Reproduce verbatim the stretch of entries below from the line containing "1492x812 pixels. At" through the line containing "click(x=220, y=313)", both lines included.
── Data to process ──
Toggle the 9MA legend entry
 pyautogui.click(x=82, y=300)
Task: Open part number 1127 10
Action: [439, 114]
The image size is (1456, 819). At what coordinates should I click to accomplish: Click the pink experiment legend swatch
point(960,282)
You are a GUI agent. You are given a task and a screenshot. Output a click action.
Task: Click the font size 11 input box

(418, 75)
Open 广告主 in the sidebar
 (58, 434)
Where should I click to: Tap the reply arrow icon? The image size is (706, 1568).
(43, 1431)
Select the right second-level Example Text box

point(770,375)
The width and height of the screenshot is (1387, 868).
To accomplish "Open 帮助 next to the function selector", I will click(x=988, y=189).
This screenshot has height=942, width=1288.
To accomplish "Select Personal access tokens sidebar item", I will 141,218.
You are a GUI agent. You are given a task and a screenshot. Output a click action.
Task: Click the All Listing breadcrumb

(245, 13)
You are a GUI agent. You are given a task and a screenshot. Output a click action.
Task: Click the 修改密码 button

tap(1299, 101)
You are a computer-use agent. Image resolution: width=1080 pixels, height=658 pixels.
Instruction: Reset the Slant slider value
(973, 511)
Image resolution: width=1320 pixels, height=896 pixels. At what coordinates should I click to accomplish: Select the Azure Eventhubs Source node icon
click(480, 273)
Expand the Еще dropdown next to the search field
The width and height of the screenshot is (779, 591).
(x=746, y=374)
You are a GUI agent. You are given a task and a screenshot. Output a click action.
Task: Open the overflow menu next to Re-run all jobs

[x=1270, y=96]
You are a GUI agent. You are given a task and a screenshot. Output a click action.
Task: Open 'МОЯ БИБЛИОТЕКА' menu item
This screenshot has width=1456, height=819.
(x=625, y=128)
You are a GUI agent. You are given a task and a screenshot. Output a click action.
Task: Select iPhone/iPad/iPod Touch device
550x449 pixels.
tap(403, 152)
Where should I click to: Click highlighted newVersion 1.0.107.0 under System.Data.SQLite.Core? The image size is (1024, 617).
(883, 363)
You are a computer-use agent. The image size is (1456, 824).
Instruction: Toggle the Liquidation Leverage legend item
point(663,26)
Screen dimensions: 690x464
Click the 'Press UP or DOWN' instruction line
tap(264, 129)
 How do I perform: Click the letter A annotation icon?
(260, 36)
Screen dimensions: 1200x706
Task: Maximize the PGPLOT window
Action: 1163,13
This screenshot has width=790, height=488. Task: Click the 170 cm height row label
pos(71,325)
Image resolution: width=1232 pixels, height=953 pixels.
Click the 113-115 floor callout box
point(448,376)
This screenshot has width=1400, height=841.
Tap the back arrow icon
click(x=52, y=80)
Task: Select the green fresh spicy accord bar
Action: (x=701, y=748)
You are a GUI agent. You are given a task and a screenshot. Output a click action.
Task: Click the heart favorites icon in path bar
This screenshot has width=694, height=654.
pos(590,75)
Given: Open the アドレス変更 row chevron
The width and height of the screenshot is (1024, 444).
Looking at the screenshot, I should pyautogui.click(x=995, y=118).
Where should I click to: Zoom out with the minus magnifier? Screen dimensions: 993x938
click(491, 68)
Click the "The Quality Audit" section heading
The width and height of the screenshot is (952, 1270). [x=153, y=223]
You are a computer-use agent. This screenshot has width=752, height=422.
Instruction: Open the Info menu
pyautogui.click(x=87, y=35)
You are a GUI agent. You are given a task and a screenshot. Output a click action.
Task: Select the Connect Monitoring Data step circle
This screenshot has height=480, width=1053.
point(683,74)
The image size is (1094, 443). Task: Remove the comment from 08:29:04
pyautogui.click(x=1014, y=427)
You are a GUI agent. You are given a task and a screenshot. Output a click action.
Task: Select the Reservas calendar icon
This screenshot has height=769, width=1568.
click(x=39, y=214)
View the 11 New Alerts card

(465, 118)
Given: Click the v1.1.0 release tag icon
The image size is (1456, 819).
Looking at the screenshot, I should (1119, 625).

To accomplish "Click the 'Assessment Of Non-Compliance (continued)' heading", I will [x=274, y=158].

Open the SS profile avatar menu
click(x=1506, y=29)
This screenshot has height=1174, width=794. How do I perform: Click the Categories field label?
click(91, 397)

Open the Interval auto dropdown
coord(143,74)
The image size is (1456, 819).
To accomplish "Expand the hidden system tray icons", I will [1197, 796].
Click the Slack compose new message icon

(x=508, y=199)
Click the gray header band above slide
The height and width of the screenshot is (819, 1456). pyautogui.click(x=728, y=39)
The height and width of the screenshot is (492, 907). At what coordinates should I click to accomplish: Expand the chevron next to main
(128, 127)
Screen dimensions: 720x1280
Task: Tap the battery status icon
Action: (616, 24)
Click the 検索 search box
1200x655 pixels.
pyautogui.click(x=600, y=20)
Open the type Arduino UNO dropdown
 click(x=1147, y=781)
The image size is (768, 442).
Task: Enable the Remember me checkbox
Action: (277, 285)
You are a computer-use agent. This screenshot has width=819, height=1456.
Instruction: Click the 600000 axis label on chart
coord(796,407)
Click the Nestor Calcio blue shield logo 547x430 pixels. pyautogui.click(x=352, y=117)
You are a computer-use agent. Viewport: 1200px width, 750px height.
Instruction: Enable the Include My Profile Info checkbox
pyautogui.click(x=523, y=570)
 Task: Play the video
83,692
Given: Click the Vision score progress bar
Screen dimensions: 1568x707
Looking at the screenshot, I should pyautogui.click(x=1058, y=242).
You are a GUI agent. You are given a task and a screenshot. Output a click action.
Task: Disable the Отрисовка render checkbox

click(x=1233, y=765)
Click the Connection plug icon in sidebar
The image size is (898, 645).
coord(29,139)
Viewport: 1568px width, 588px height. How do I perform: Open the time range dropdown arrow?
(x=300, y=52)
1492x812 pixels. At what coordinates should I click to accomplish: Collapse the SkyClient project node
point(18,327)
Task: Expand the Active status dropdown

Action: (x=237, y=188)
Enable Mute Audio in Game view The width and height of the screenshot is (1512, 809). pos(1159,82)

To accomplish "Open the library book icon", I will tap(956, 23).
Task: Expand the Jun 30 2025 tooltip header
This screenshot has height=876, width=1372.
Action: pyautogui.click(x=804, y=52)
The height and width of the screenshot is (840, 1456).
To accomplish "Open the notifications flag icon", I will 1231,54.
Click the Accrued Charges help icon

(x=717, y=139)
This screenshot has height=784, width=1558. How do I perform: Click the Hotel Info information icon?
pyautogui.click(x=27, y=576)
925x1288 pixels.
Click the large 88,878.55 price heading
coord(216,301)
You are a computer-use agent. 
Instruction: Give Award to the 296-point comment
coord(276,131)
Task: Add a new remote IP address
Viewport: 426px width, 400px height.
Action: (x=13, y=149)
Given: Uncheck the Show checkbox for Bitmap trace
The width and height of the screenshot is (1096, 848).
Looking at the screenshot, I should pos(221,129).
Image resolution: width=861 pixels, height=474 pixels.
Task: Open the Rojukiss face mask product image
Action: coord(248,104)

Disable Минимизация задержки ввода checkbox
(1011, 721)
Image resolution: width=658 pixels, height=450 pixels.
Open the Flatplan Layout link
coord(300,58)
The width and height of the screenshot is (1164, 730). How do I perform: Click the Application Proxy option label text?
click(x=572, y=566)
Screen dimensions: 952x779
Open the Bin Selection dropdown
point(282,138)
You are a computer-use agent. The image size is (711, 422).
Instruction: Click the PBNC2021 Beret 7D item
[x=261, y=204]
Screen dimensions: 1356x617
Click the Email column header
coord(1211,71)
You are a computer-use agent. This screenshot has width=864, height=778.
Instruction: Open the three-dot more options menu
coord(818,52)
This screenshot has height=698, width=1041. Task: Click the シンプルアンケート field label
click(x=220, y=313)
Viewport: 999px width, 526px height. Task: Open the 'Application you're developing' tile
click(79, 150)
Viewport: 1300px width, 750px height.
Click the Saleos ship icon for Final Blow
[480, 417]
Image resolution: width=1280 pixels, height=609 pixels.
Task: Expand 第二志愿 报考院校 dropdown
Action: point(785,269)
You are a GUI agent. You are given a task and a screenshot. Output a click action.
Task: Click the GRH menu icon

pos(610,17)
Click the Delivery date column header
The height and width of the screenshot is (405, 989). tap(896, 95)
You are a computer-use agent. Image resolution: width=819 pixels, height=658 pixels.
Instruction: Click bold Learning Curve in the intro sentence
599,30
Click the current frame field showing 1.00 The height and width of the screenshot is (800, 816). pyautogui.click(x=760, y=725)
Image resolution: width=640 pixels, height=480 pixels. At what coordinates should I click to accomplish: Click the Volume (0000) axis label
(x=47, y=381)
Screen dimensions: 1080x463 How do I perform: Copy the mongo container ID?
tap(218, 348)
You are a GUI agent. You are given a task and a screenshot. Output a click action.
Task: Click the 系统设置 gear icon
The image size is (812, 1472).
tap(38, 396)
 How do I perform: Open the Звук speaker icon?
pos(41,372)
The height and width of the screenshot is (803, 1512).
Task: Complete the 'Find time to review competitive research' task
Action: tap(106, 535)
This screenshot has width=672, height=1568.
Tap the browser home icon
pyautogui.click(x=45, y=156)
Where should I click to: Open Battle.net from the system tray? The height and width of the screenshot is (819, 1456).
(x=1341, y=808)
───
▸ Response for this exercise:
1492x812 pixels. At what coordinates should I click to accomplish: Collapse the SkyClient project node
point(18,327)
Task: Expand the Active status dropdown

Action: (x=237, y=188)
Enable Mute Audio in Game view The width and height of the screenshot is (1512, 809). pos(1159,82)

To accomplish "Open the library book icon", I will tap(956, 23).
Task: Expand the Jun 30 2025 tooltip header
This screenshot has height=876, width=1372.
Action: pyautogui.click(x=804, y=52)
The height and width of the screenshot is (840, 1456).
To accomplish "Open the notifications flag icon", I will 1231,54.
Click the Accrued Charges help icon

(x=717, y=139)
This screenshot has height=784, width=1558. How do I perform: Click the Hotel Info information icon?
pyautogui.click(x=27, y=576)
925x1288 pixels.
Click the large 88,878.55 price heading
coord(216,301)
You are a computer-use agent. 
Instruction: Give Award to the 296-point comment
coord(276,131)
Task: Add a new remote IP address
Viewport: 426px width, 400px height.
Action: (x=13, y=149)
Given: Uncheck the Show checkbox for Bitmap trace
The width and height of the screenshot is (1096, 848).
Looking at the screenshot, I should pos(221,129).
Image resolution: width=861 pixels, height=474 pixels.
Task: Open the Rojukiss face mask product image
Action: coord(248,104)

Disable Минимизация задержки ввода checkbox
(1011, 721)
Image resolution: width=658 pixels, height=450 pixels.
Open the Flatplan Layout link
coord(300,58)
The width and height of the screenshot is (1164, 730). How do I perform: Click the Application Proxy option label text?
click(x=572, y=566)
Screen dimensions: 952x779
Open the Bin Selection dropdown
point(282,138)
You are a computer-use agent. The image size is (711, 422).
Instruction: Click the PBNC2021 Beret 7D item
[x=261, y=204]
Screen dimensions: 1356x617
Click the Email column header
coord(1211,71)
You are a computer-use agent. This screenshot has width=864, height=778.
Instruction: Open the three-dot more options menu
coord(818,52)
This screenshot has height=698, width=1041. Task: Click the シンプルアンケート field label
click(x=220, y=313)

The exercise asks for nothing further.